I'm running a VCF command thus:

plink --vcf chrX.M.vcf.gz --set-hh-missing --output-chr M --recode vcf --out chrX.M.set_hh_missing

but the output is distorted in that the sample IDs are doubled, for example

ABCDEF becomes ABCDEF_ABCDEF

None of the options seem like they would do this, after reading the instructions. Why is this happening? How can I prevent the sample IDs from doubling like this?

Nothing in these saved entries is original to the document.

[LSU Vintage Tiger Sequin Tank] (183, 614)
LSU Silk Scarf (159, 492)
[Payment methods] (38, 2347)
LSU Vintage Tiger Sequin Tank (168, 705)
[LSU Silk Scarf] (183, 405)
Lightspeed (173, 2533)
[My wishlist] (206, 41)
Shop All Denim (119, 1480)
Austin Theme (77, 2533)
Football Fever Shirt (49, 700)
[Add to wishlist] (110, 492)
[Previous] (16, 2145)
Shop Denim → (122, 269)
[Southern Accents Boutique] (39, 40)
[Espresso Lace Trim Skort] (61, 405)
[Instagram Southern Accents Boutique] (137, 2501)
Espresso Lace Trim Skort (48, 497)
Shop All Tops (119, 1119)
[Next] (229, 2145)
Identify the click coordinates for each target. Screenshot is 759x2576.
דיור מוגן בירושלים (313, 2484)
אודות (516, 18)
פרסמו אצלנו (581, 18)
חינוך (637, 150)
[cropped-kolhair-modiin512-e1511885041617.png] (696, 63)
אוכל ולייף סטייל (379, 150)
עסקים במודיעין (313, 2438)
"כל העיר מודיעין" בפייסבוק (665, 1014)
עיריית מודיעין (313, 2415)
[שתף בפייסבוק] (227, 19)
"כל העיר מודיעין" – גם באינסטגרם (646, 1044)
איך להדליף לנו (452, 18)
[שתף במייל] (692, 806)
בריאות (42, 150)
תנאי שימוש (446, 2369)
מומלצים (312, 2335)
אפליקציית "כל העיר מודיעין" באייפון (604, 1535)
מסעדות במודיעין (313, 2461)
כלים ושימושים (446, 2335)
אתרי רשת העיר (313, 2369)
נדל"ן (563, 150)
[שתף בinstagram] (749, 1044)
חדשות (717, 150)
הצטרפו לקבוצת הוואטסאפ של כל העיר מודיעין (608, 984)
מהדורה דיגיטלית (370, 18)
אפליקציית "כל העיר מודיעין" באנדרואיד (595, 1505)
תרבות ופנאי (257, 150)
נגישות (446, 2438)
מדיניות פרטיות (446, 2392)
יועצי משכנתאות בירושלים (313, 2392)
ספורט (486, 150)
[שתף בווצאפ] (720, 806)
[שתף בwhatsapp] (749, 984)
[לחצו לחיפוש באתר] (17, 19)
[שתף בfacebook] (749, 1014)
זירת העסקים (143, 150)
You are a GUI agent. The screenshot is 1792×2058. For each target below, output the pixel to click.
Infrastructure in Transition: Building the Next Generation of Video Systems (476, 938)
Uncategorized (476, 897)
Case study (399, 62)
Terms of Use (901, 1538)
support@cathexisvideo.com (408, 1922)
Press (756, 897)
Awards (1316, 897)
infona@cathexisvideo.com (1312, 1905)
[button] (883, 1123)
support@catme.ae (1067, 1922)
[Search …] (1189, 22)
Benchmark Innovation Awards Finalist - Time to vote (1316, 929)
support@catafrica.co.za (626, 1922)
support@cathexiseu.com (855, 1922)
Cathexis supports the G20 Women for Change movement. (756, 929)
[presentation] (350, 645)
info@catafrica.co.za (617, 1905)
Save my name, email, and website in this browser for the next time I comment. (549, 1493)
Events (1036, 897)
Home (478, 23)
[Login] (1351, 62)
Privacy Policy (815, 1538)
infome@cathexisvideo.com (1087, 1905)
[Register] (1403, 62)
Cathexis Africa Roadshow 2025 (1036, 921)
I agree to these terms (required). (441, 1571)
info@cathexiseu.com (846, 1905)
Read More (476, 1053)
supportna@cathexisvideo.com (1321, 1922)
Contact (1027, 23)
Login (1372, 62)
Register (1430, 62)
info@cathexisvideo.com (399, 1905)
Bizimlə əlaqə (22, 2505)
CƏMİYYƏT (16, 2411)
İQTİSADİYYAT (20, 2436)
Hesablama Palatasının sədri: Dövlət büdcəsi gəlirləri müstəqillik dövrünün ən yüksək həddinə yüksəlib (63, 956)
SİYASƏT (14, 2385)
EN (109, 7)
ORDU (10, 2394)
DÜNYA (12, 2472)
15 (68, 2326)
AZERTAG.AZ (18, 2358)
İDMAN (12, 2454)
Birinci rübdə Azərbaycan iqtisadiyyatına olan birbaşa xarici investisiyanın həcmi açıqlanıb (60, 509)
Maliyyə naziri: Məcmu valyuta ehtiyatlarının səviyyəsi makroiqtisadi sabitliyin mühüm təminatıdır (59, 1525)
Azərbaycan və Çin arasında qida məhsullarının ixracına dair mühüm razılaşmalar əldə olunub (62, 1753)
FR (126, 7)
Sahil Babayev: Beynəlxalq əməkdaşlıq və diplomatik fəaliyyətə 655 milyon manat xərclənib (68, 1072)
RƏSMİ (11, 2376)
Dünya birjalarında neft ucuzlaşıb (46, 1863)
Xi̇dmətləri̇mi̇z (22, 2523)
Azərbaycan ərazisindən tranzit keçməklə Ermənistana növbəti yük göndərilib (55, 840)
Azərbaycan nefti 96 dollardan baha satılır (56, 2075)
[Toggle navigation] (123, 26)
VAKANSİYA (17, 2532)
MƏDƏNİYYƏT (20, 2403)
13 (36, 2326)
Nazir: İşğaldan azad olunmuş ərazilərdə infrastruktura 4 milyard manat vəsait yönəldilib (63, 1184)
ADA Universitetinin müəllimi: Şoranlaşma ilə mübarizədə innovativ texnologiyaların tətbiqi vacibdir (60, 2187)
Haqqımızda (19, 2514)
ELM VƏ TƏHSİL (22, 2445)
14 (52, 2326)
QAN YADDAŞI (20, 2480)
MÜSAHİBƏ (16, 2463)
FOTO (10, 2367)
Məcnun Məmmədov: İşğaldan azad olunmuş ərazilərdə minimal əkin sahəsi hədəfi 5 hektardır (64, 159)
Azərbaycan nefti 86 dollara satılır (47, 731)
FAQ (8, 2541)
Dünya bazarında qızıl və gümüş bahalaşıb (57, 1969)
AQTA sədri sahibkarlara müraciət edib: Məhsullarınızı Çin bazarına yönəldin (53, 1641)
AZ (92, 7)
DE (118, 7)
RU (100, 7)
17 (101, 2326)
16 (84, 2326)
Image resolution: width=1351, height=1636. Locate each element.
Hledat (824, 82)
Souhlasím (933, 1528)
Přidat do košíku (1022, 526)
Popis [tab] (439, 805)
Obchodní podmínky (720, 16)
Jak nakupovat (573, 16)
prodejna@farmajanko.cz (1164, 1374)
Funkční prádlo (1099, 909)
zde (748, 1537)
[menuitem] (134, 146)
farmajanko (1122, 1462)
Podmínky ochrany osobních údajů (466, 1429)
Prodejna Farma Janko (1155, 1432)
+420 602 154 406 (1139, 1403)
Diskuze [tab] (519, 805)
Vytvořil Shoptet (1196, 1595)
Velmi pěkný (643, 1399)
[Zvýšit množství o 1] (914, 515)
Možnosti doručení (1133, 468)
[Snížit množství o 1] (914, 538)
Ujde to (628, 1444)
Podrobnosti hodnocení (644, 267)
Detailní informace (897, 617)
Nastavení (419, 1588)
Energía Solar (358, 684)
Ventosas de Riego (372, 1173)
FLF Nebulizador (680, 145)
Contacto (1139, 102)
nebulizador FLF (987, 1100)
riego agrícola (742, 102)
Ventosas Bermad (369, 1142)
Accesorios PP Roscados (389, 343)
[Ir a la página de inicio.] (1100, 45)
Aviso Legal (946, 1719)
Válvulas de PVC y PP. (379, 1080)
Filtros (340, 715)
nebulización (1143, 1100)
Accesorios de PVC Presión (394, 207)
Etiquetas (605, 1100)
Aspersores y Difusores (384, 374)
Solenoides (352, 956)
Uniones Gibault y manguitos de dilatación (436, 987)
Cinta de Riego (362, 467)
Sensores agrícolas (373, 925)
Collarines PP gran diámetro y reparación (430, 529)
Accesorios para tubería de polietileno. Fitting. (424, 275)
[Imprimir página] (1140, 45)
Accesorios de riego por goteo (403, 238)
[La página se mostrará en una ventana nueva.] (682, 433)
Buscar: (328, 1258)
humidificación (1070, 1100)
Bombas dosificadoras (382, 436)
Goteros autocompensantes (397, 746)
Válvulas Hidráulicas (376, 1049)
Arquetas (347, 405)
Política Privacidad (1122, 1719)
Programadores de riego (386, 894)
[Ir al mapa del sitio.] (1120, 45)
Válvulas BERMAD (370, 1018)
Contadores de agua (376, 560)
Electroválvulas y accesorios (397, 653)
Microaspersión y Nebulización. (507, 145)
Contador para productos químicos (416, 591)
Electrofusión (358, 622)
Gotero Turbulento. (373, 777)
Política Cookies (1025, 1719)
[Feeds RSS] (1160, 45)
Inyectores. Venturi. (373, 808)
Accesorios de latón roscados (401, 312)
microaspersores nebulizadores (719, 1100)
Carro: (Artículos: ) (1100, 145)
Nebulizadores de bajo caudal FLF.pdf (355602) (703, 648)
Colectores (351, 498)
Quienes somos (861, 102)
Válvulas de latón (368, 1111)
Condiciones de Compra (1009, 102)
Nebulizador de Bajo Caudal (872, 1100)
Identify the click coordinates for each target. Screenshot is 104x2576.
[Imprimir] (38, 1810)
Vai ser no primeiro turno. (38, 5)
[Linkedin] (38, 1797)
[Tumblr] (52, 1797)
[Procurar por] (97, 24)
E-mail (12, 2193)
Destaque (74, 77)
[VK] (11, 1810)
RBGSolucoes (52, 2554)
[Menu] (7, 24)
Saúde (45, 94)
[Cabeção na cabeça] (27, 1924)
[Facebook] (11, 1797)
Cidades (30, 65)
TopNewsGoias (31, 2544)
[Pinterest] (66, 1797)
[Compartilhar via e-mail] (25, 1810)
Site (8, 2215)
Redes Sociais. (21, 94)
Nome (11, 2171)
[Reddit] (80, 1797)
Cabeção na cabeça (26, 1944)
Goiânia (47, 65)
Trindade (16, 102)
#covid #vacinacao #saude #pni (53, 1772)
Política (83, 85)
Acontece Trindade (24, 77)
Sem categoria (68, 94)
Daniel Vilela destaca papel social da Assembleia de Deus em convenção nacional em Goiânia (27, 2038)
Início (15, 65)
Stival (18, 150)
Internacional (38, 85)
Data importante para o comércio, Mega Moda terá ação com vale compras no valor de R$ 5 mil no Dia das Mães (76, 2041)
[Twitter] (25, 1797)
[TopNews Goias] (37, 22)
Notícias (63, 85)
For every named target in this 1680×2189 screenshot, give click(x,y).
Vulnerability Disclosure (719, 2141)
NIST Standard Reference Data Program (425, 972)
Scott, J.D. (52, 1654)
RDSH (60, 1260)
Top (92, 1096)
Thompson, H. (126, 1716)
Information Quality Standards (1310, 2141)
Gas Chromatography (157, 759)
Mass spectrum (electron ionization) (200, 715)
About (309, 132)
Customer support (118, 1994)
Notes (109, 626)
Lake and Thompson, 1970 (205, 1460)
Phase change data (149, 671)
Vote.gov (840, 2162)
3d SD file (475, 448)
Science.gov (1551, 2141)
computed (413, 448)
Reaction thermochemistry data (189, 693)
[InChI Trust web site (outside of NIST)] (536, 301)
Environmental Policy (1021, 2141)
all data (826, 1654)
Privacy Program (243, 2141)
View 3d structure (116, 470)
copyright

plink 1.x requires two-part sample IDs, so there are some rough edges re: import/export of single-part sample IDs. See https://www.cog-genomics.org/plink/1.9/input#double_id and https://www.cog-genomics.org/plink/1.9/data#recode for details.

Two workarounds:

• Add "--const-fid 0 --keep-allele-order", and replace "--recode vcf" with "--recode vcf-iid" in your command line.
• Use plink 2.0 when working with VCFs. In addition to natively supporting single-part sample IDs, it preserves VCF header lines and QUAL/FILTER/INFO columns, does not automatically swap REF/ALT alleles on you (this is what --keep-allele-order in the first workaround counteracts), and can handle multiallelic variants, phase, and dosage data.

Also note that you can add 'bgz' to --recode ("--recode vcf-iid bgz") to request bgzipping of the VCF.